In WP3 Part I, the misconceptions common in the understanding of system level ESD between supplier and original equipment manufacturer (OEM) were identified, and a novel ESD component / system co-design approach called system efficient ESD design (SEED) was described. The SEED approach is a comprehensive ESD design strategy for system interfaces to prevent hard (permanent) failures. In WP3 Part II this comprehensive analysis of system ESD understanding to categorize all known system ESD failure types was expanded, and described new detection techniques, models, and improvements in design for system robustness. WP 3 Part II also expands this SEED co-design approach to include additional hard / soft failure cases internal to the system.
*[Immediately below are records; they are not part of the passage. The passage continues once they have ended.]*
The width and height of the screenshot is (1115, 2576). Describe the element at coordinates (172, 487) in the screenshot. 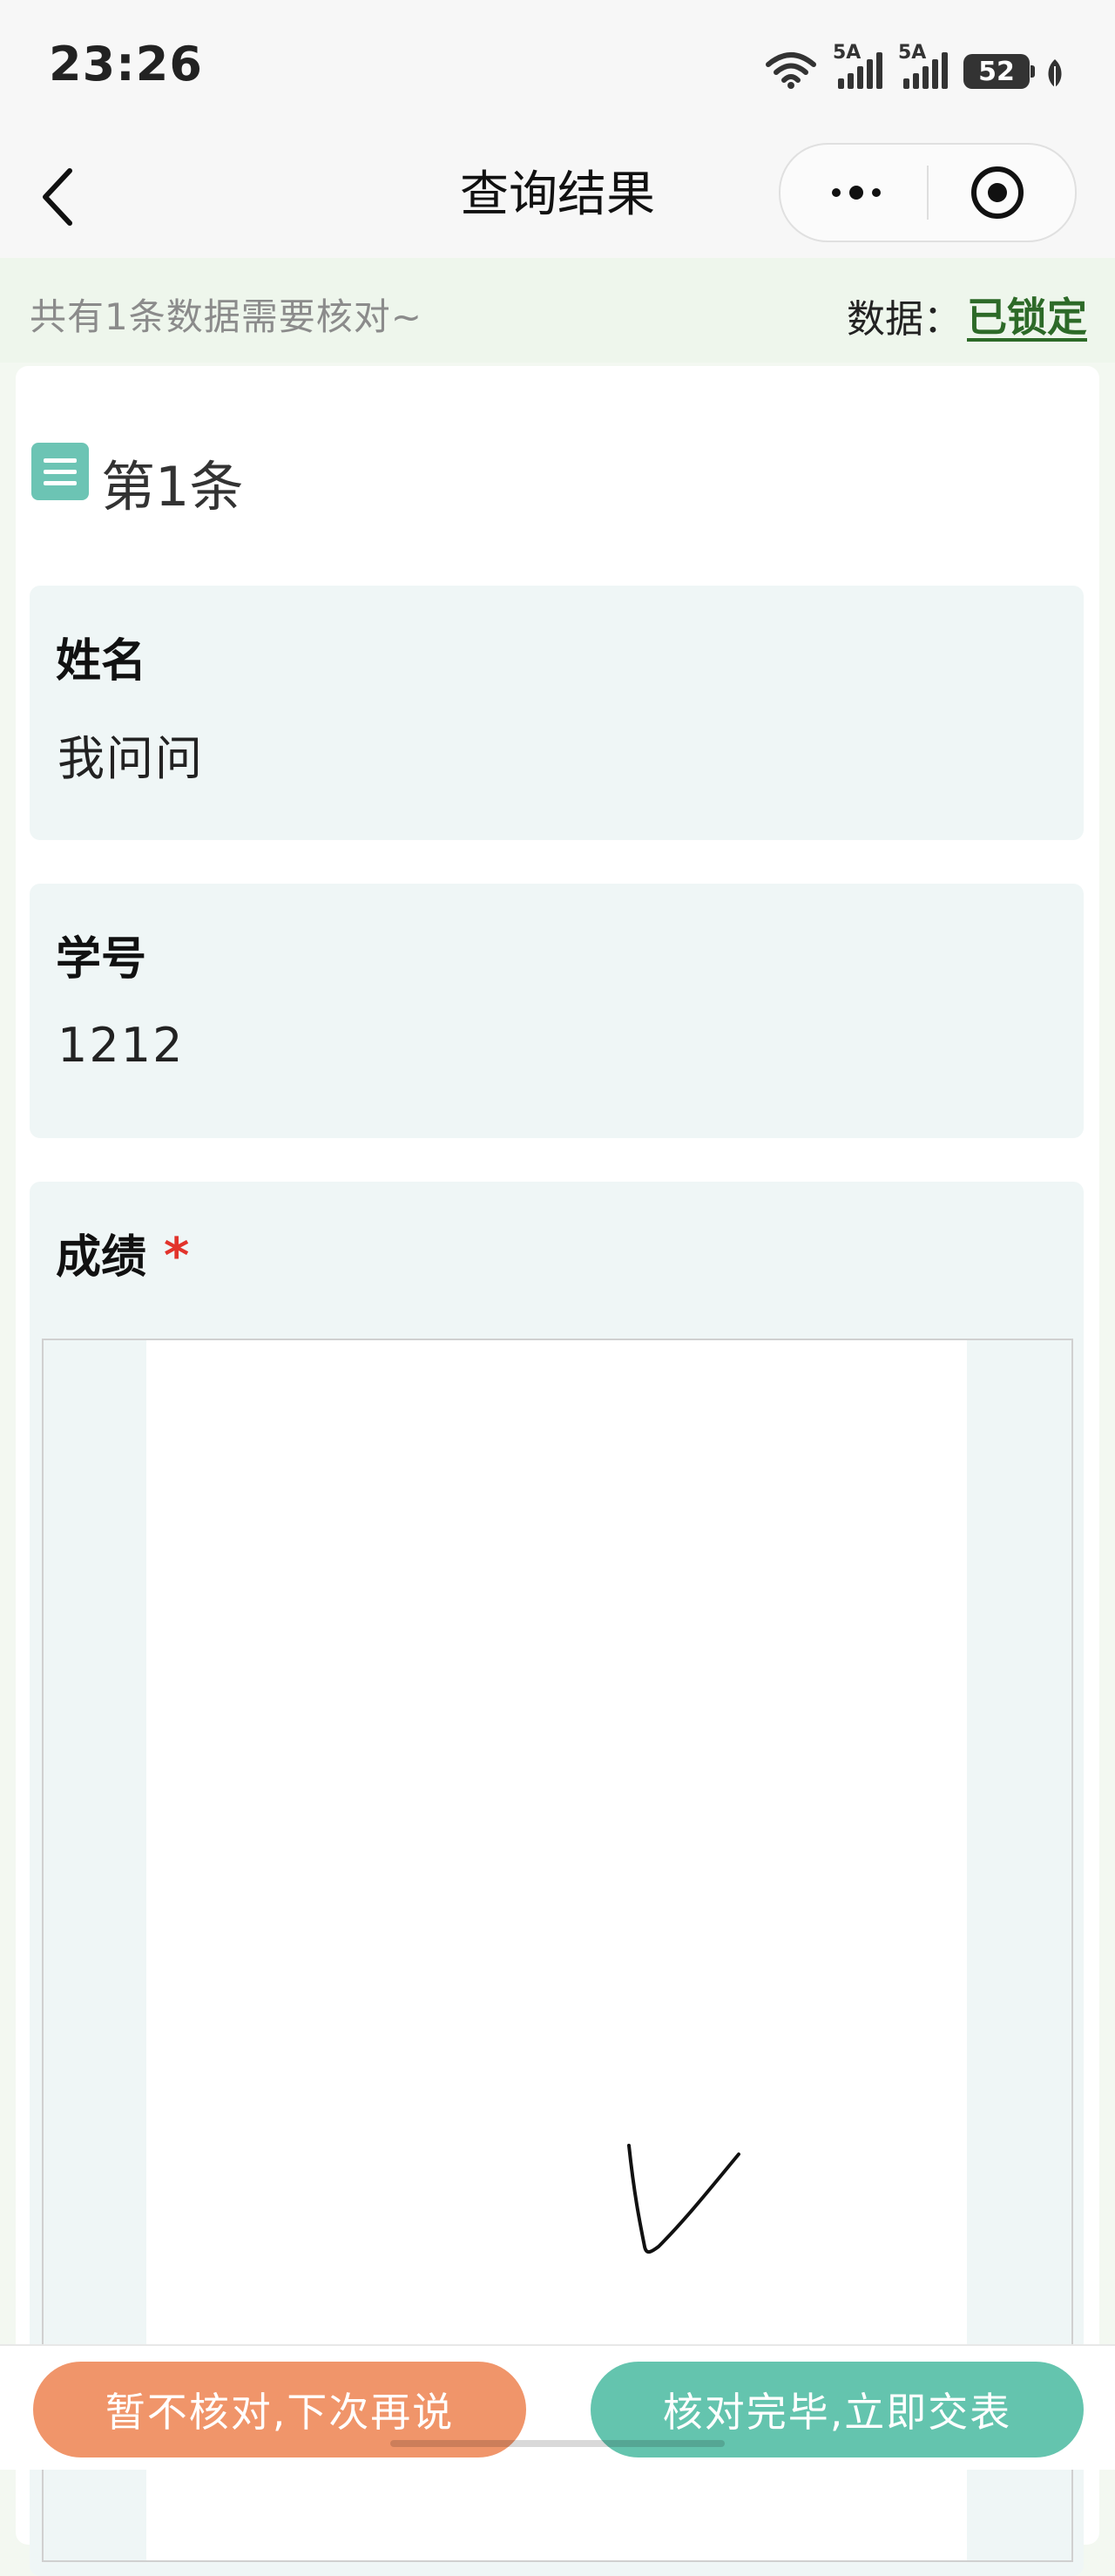

I see `record-title: 第1条` at that location.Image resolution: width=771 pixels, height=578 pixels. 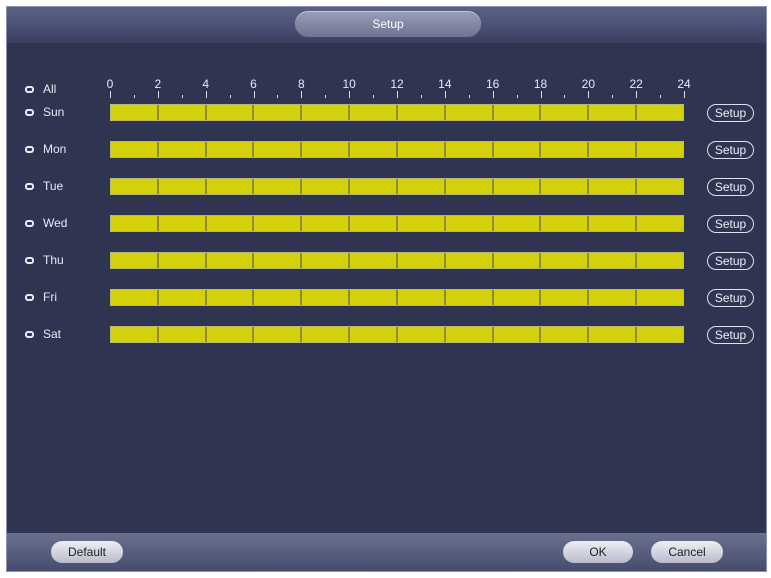 I want to click on day-row-sun: Sun, so click(x=44, y=112). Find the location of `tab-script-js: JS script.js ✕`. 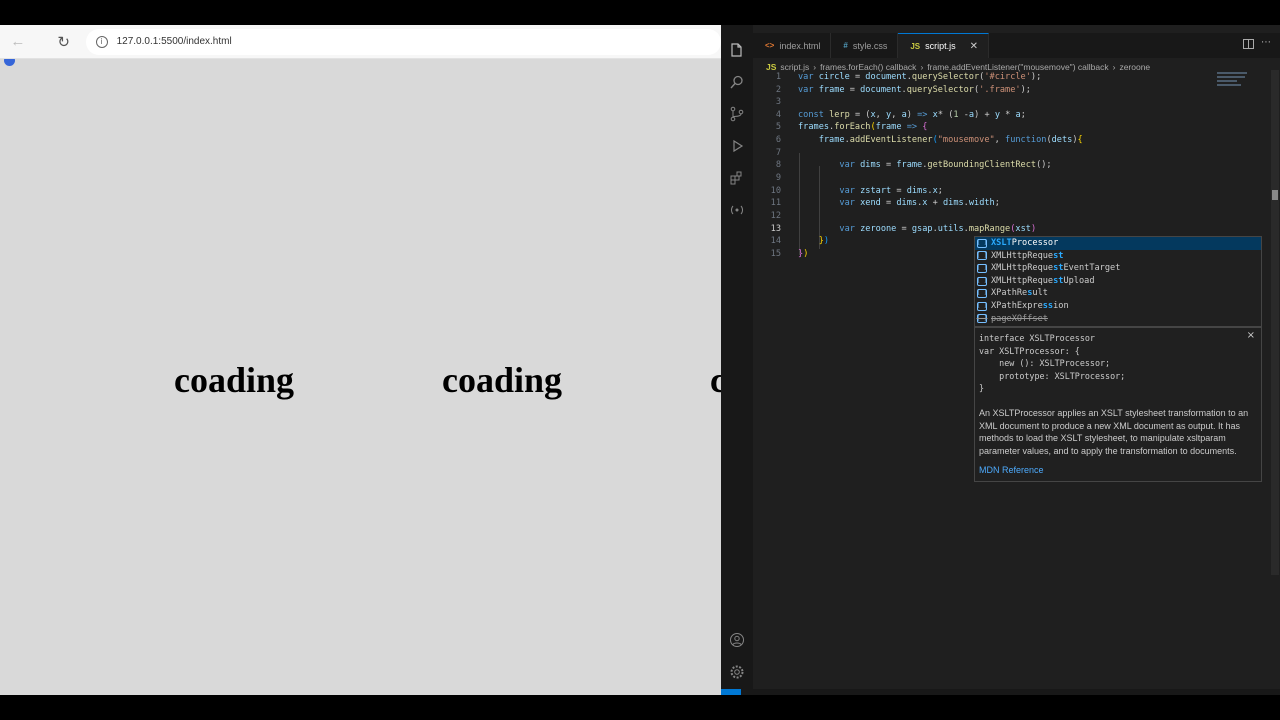

tab-script-js: JS script.js ✕ is located at coordinates (944, 46).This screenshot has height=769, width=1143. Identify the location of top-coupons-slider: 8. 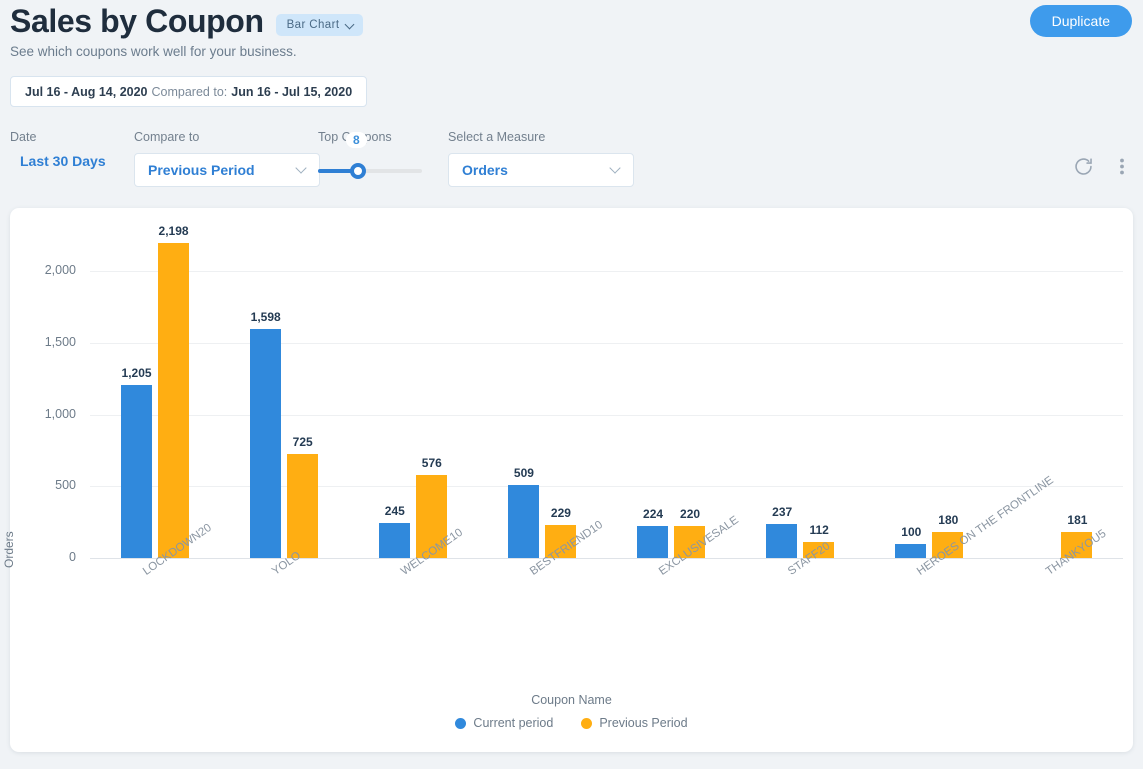
(370, 160).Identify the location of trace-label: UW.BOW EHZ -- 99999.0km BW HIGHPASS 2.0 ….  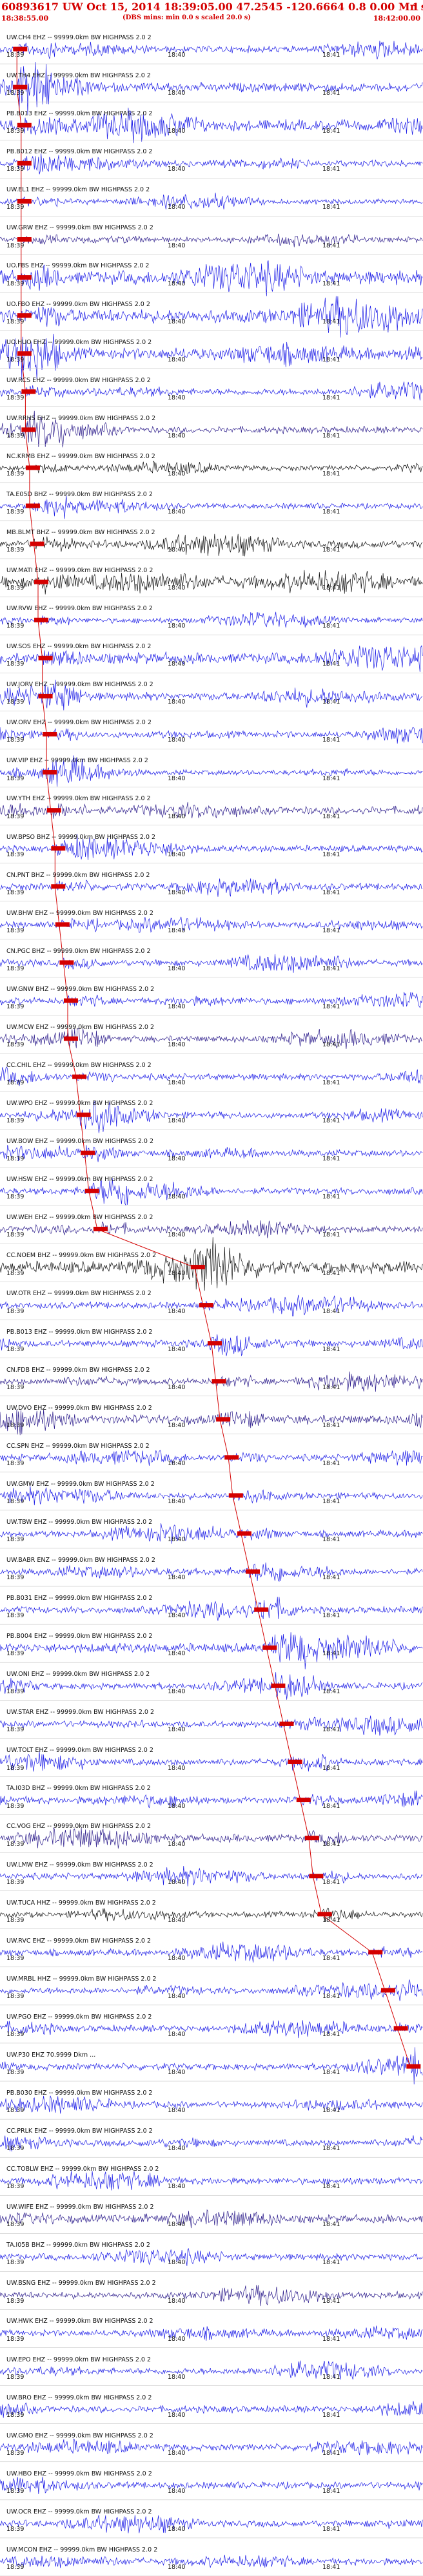
(80, 1142).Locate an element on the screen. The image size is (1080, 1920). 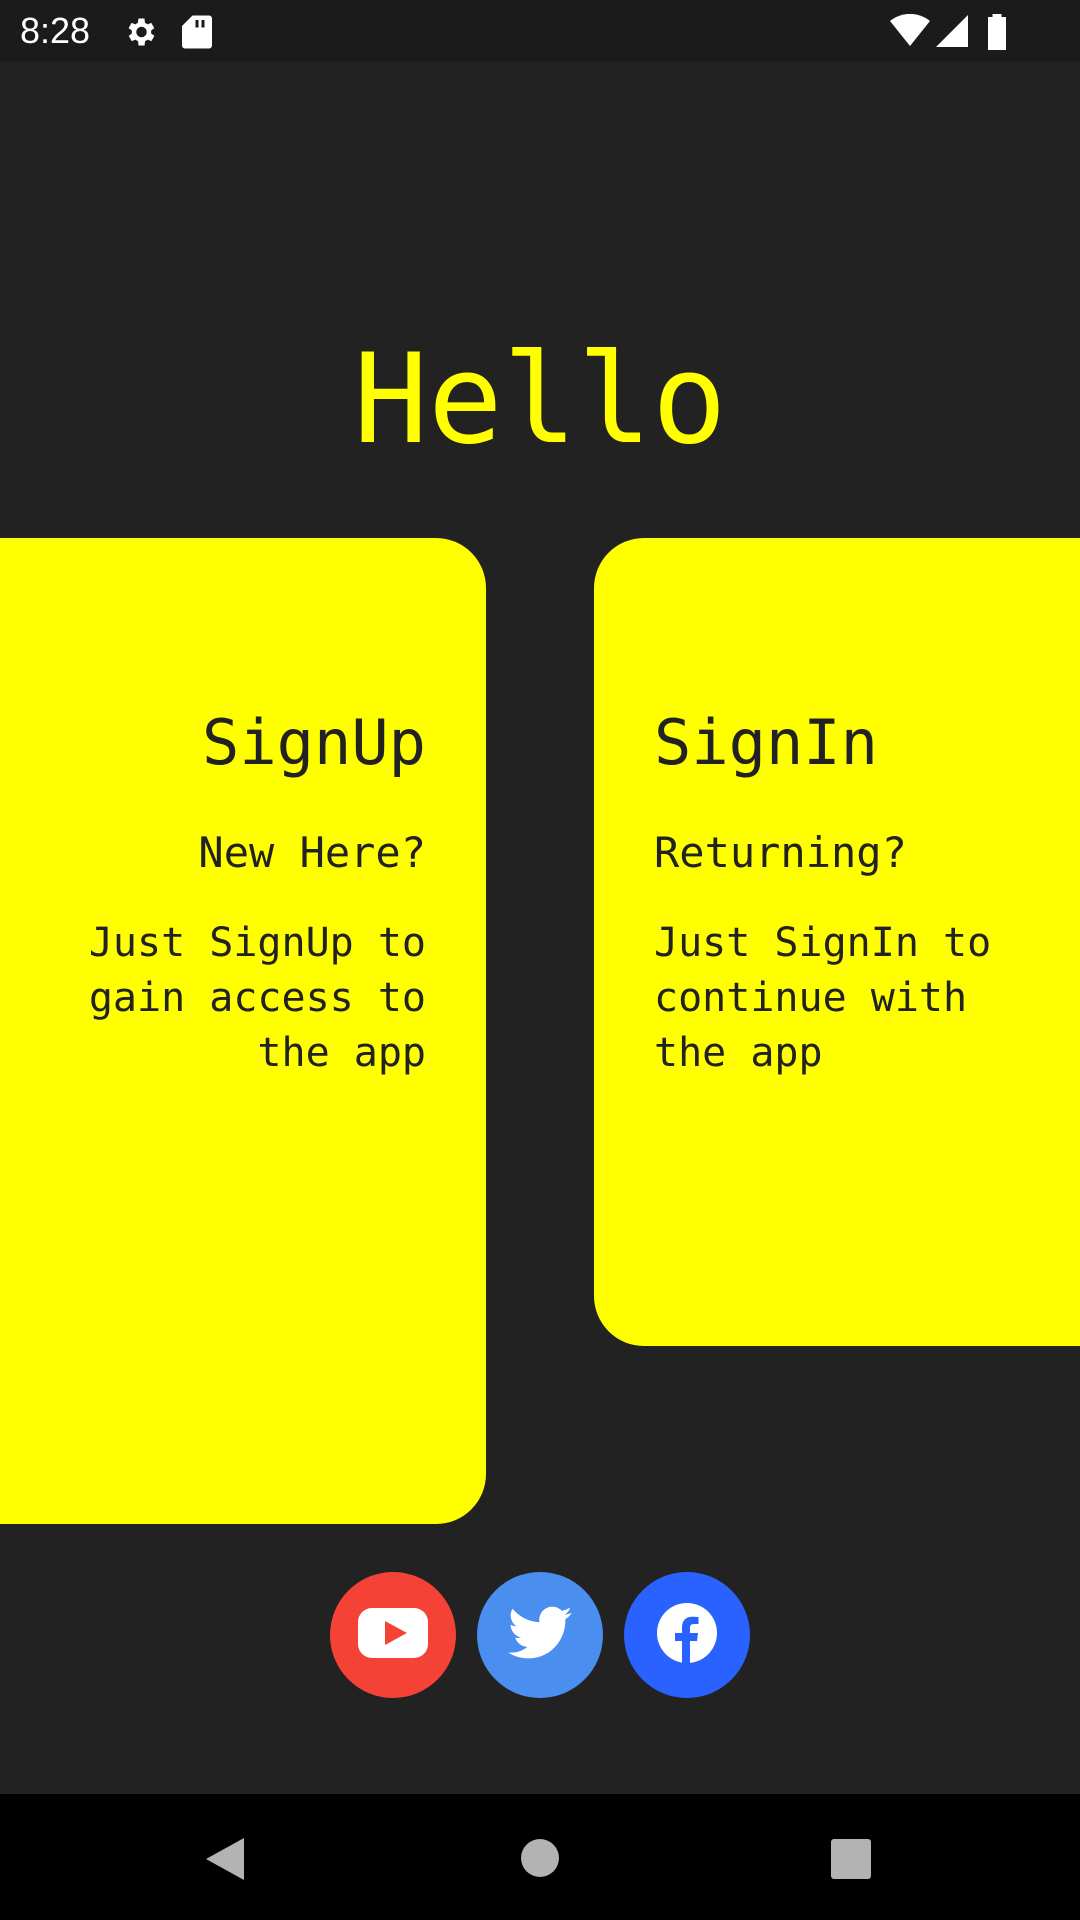
facebook-icon is located at coordinates (687, 1635).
This third document on system level ESD takes this further while focusing on system testing of ports and the shortcomings of air discharge testing.
Part A of the document highlights the need of a consistent and standardized specification of IO Port contact discharge which is widely used in industry. This is supported by real world discharge scenarios like cable discharge. A well specified testing procedure and the related target levels for IO port direct pin injection are the base for a SEED simulation and co-design approach which can commonly be executed by IC suppliers and system customers.
Part B addresses air discharge testing, which is most relevant for field fails, while its specification in IEC 61000-4-2 and its practical application suffers from both missing repeatability and reproducibility. In the first part, the arguments of maintaining air discharge as a relevant, mandatory test method are explained. Various scenarios leading to real world discharge events which correlate to IEC 61000-4-2 testing are analyzed in more detail. They can lead to soft and hard fails reproducible by system ESD testing. Secondly, in this document new considerations to better calibrate the air discharge test and reliably perform a repeatable air discharge test are given.